Can a fictional character be protected as a self standing copyright work? If so, what is the test to be applied?
In a judgment handed down yesterday - Shazam v Only Fools The Dining Experience and Others  EWHC 1379 (IPEC) - the Intellectual Property Enterprise Court (IPEC) answered 'yes' and applied guidance derived from EU law, including the decision of the Court of Justice of the European Union (CJEU) in Cofemel (Katposts here).
Let's see what happened.
Derek "Del Boy" Trotter
In 2019, a musical based on the OFAH characters also opened at the Theatre Royal Haymarket in London.
In 2018, the defendants launched an interactive dining show – the “Only Fools The (Cushty) Dining Experience” (OFDE) – in which actors would play the various OFAH characters in a different context (an interactive pub quiz) from the original OFAH series.
Shazam, the claimant in this case, is a company owned and controlled by the estate of the late author of the OFAH scripts. In 2018, Shazam’s solicitors sent a warning letter to the defendants, claiming that OFDE would infringe the IP rights held by Shazam in OFAH. Proceedings were initially issued in the High Court in 2019 and transferred to the IPEC the following year.
According to Shazam, copyright would subsist in the OFAH scripts, the lyrics and opening theme song of OFAH, and … the OFAH characters.

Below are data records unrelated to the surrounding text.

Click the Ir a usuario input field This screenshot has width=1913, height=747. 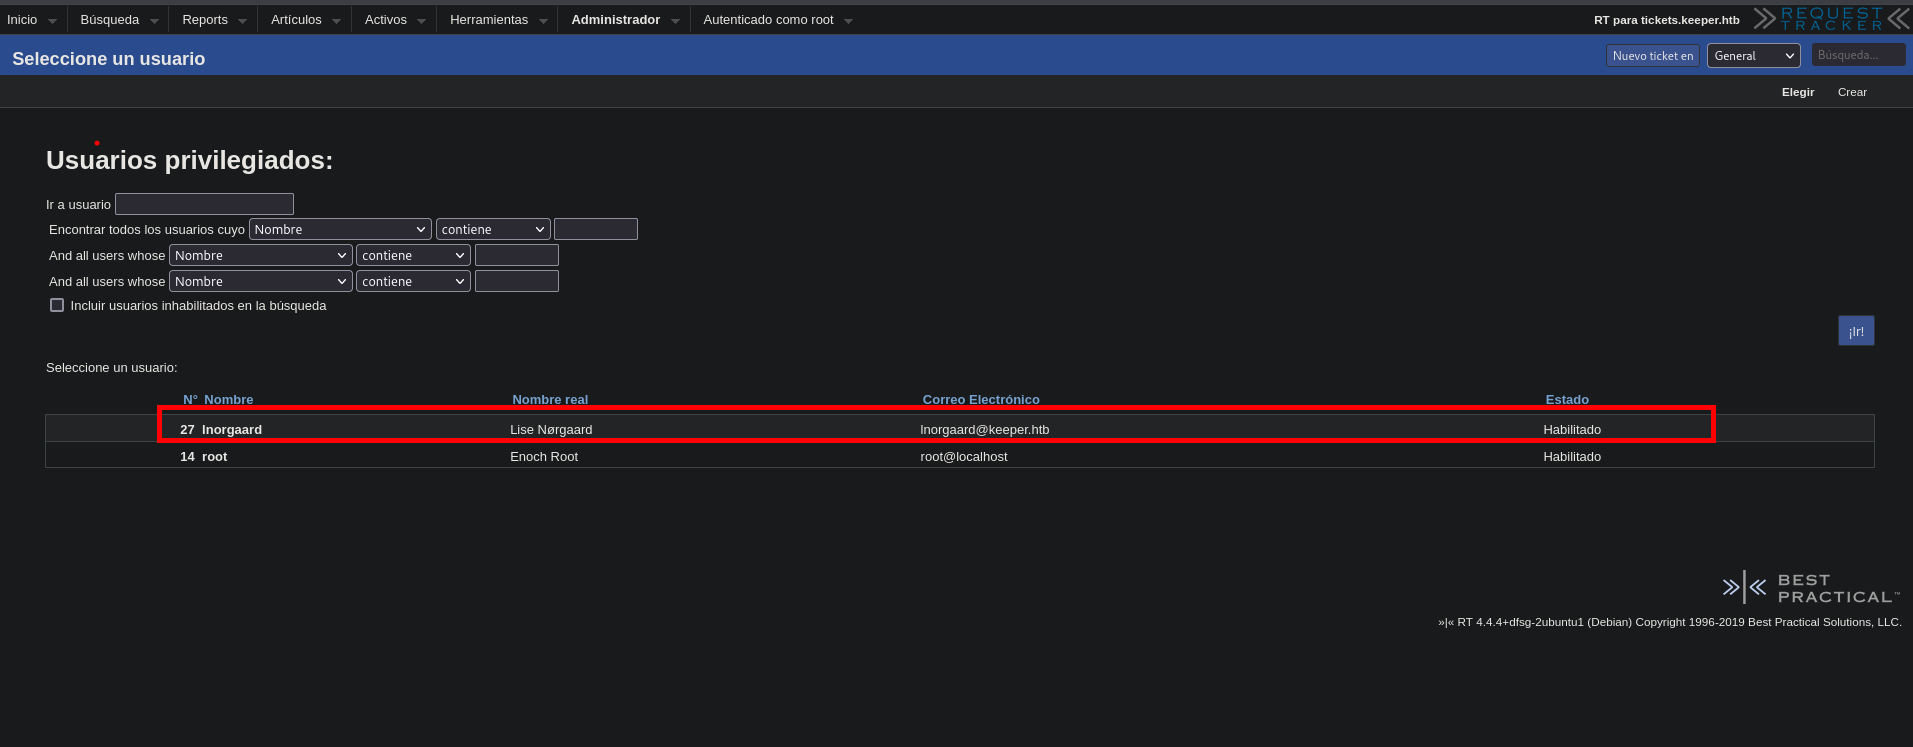click(x=204, y=205)
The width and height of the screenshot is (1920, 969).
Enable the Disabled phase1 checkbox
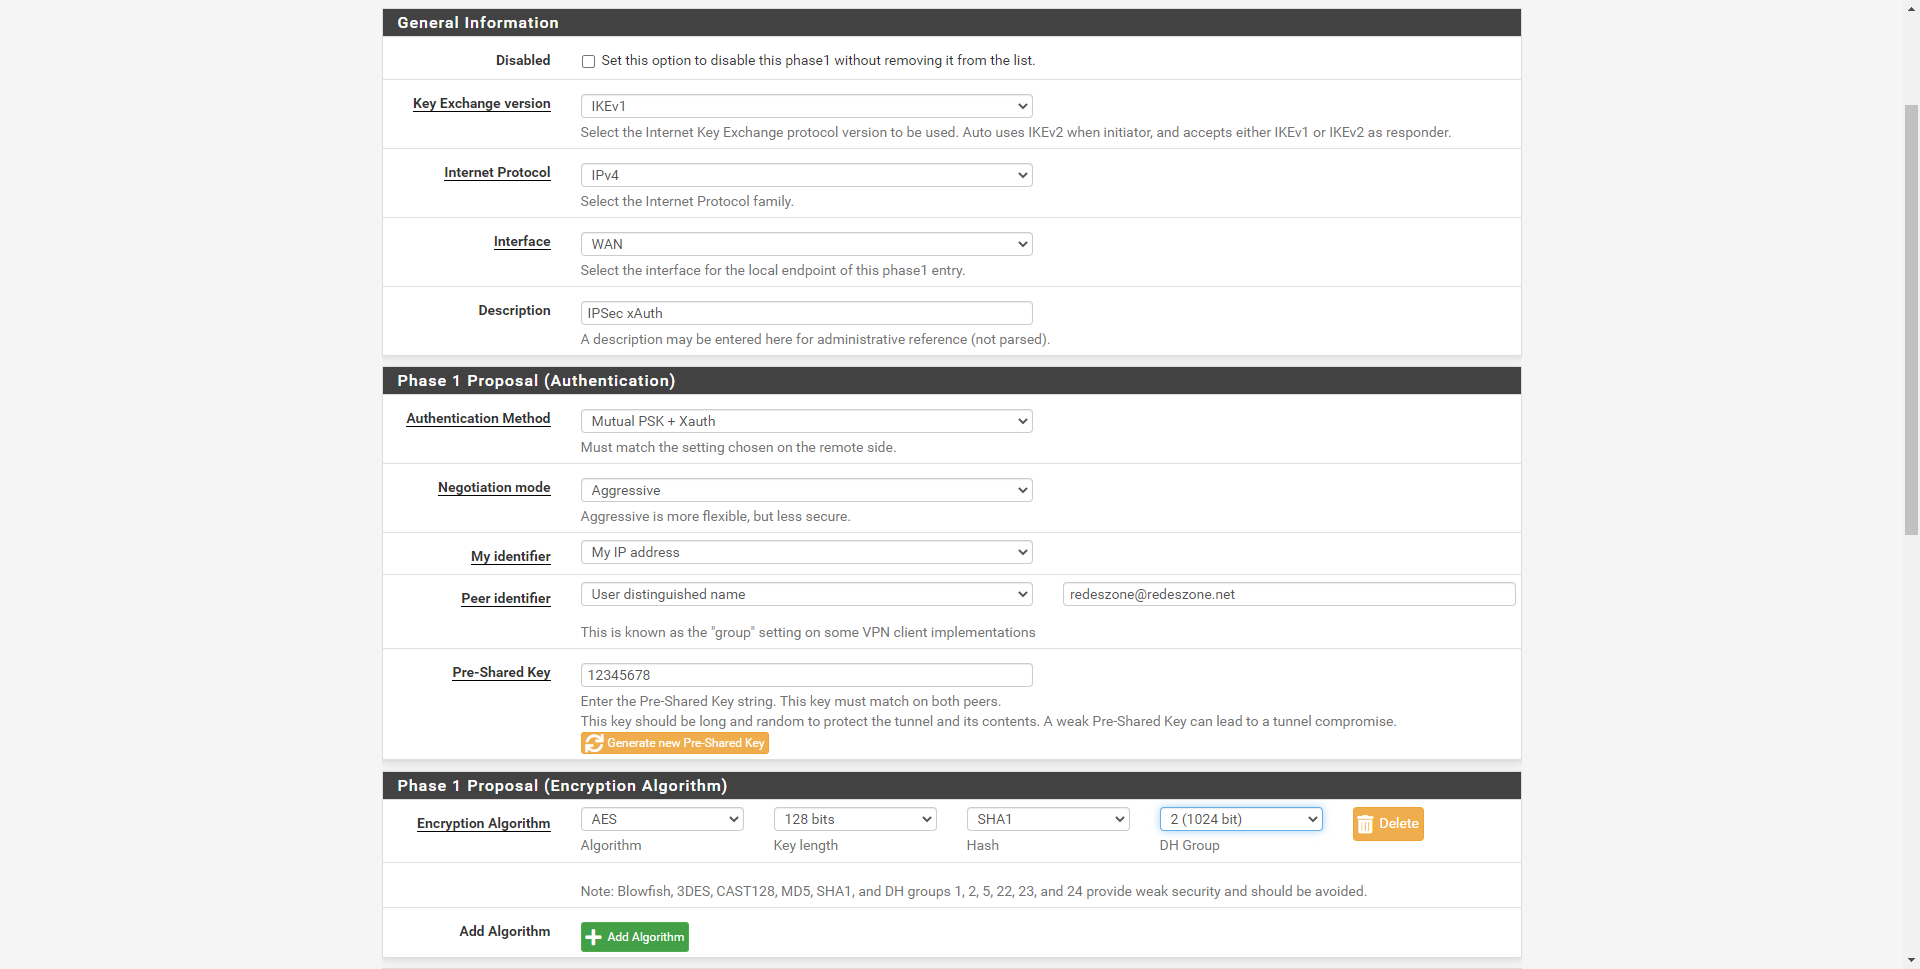tap(588, 61)
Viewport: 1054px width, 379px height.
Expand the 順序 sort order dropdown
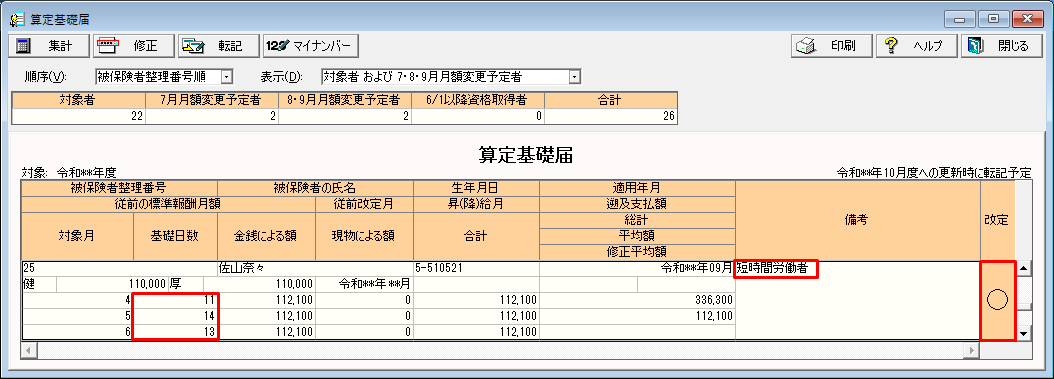227,77
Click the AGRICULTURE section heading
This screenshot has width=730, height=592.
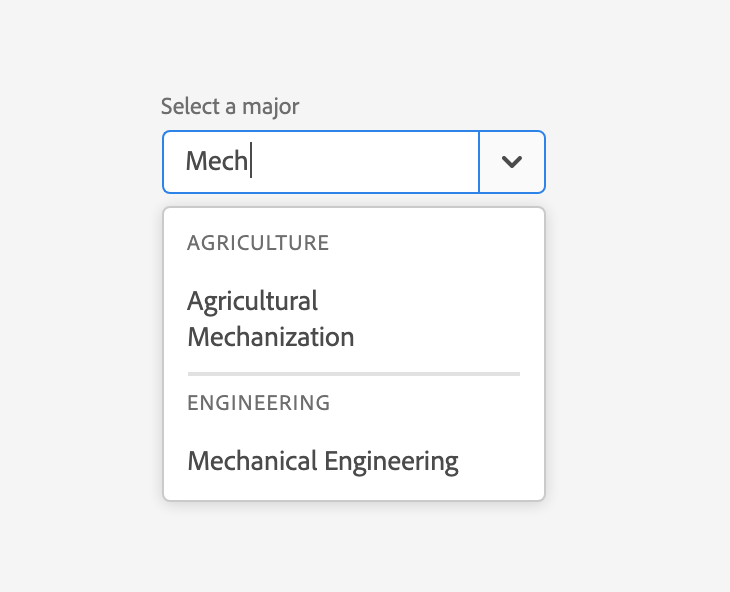point(258,243)
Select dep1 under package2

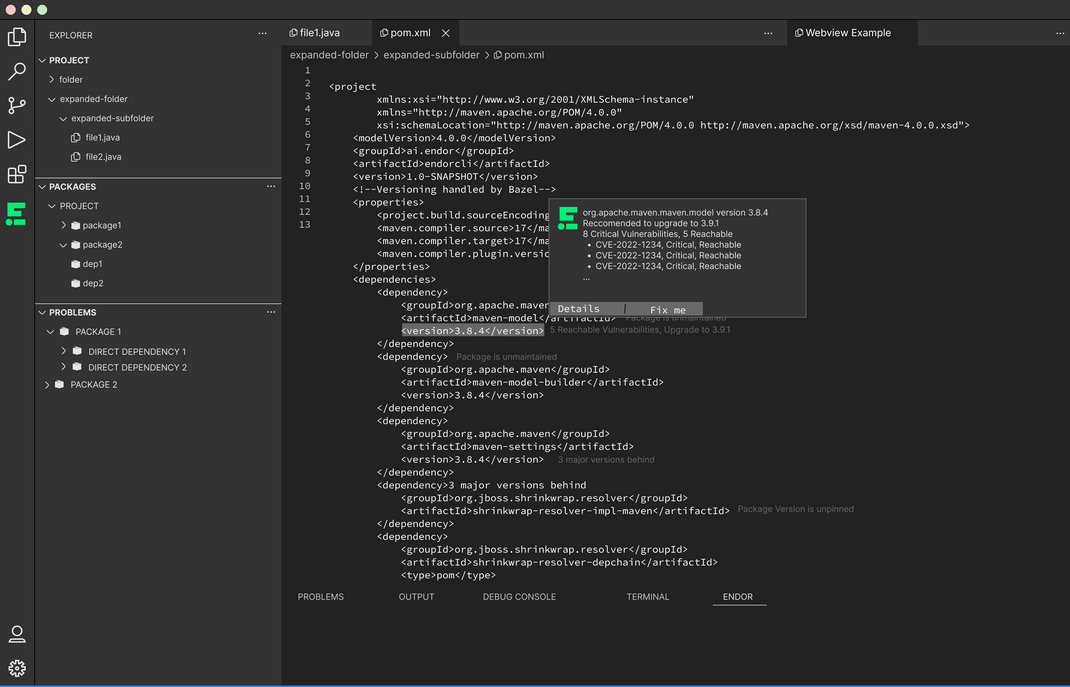[x=92, y=264]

Insofar as Del Boy is concerned, the following would make his ‘persona’ and would be therefore protectable:
- His use of sales patter with replicated phrases;
- His use of French to try to convey an air of sophistication;
- His eternal optimism;
- His involvement in dodgy schemes;
- His making sacrifices for another OFAH character.
Insofar as character copyright is concerned, Judge Kimbell QC had to decide whether Del Boy could be protected as a literary or dramatic work and, if so and if the defendants had undertaken a substantial taking thereof, the defences under section 30A of the Copyright, Designs and Patents Act 1988 (CDPA), notably parody and pastiche, could be successfully invoked. Section 30A CDPA is derived from Article 5(3)(k) of the InfoSoc Directive and was introduced in the context of the 2014 UK copyright reform.
Copyright protection of the Del Boy character
It is worth recalling at the outset that:
- Unlike most countries in Europe, the UK has a closed list of protectable works and that a work cannot be simultaneously a literary and a dramatic work;
- As the judge observed, “There is surprisingly little discussion in English case law or commentary on whether (and if so in what circumstance) copyright might subsist in a character from a dramatic or literary work” (para 76) and “there is no English case law in which the point has aris[en] for decision, still less a case in which copyright has been held to subsist in a character” (para 91).
The judge thus considered it “necessary to approach the matter from first principles”, that is by applying
(Of course, logically speaking, the question of originality should follow that of whether there is a work in the first place)
Applying this “two-stage test”, the judge found that Del Boy is original and is a work (para 98), in that “the features of Del Boy relied upon by the Claimant as constituting his character are, in my judgement, precisely and objectively discernable in the Scripts.” (para 105).
Regarding categorization, the judge concluded that “if Del Boy is a protectable work under EU law, he can be properly subsumed under the concept of a literary work for the purposes of the closed list of protected English works” and that this “does not require any strained interpretation of the CDPA” (para 121)
Having established that copyright would subsist in Del Boy, the judge turned to the question of prima facie infringement and found that “the evidence of infringement by the Defendants is overwhelming and obvious” (para 127).
The analysis then turned to whether section 30A CDPA could be invoked successfully by the Defendants. The primary argument was that the Defendants’ act would qualify for the application of the parody exception. Alternatively, pastiche would be applicable.
The judge provided quite a lengthy discussion of the three-step test before turning to the question of whether the use at hand could be regarded as a parody. Referring to the CJEU guidance in Deckmyn (Katposts here), the court concluded that “mere imitation (of a work of comedy) is not enough to constitute parody” (para 180).
Turning therefore to the question whether pastiche could be applicable instead, the court also excluded the application of such a defence (para 195).
This decision is welcome news to all those supporting copyright protection of characters. Importantly (and correctly so), the judge followed the CJEU-mandated test to determine copyright subsistence, that is whether an 'object' is original and is a work.
Even though Judge Kimbell QC did not openly question the closed system of categories under UK law - as HHJ Hacon had instead done in the first UK ruling post-Cofemel, Response Clothing (IPKat here) -, the decision does indicate that the real question is not one of formal categorization (what work it is), but rather whether an ‘object’ could be regarded as an original work in the first place.